-- begin Recorded information --

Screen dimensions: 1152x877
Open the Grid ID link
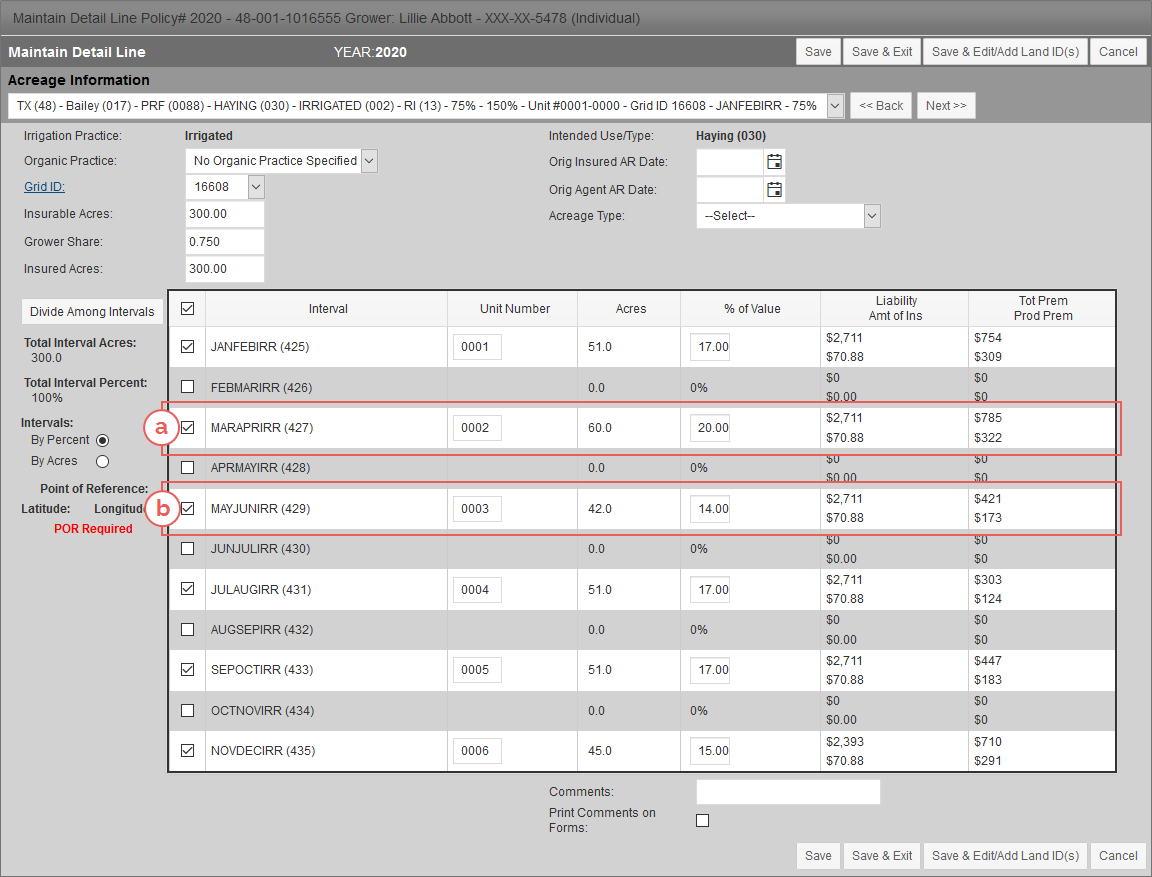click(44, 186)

-- end Recorded information --
-- begin Recorded information --

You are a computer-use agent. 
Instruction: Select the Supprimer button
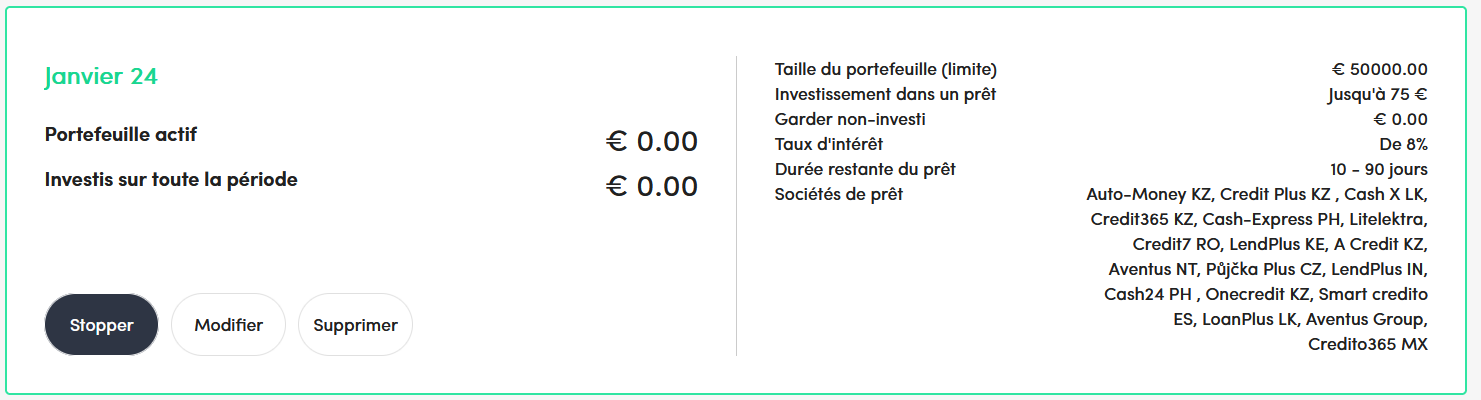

-- end Recorded information --
-- begin Recorded information --

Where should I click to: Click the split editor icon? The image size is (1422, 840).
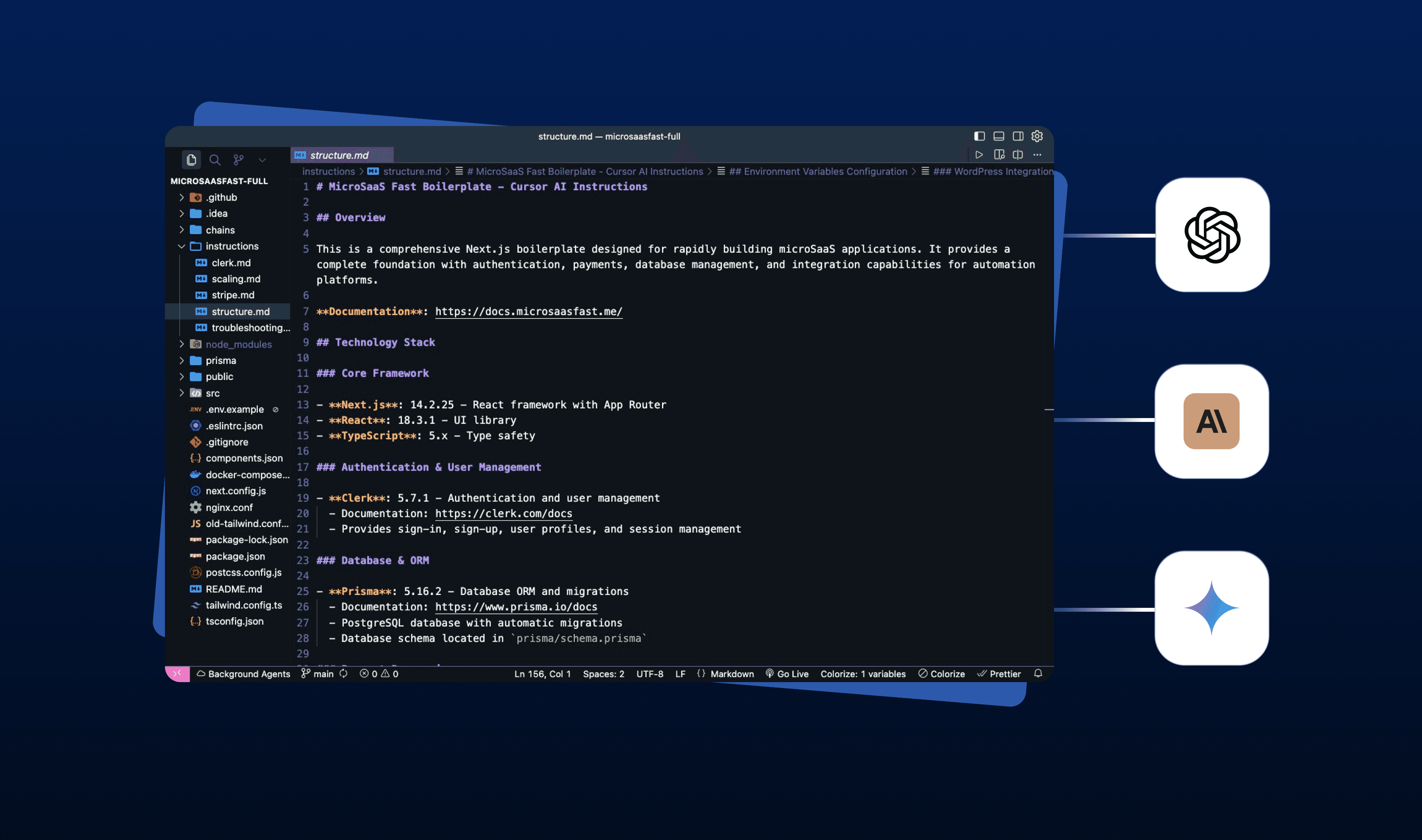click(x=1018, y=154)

-- end Recorded information --

Turn the lines from the one containing "You are a computer-use agent." through the one containing "Instruction: Select the Supprimer button" into a Markdown table with the columns Row and Line, omitting any blank lines.

= Written reply =
| Row | Line |
|---|---|
| 1 | You are a computer-use agent.  |
| 2 | Instruction: Select the Supprimer button |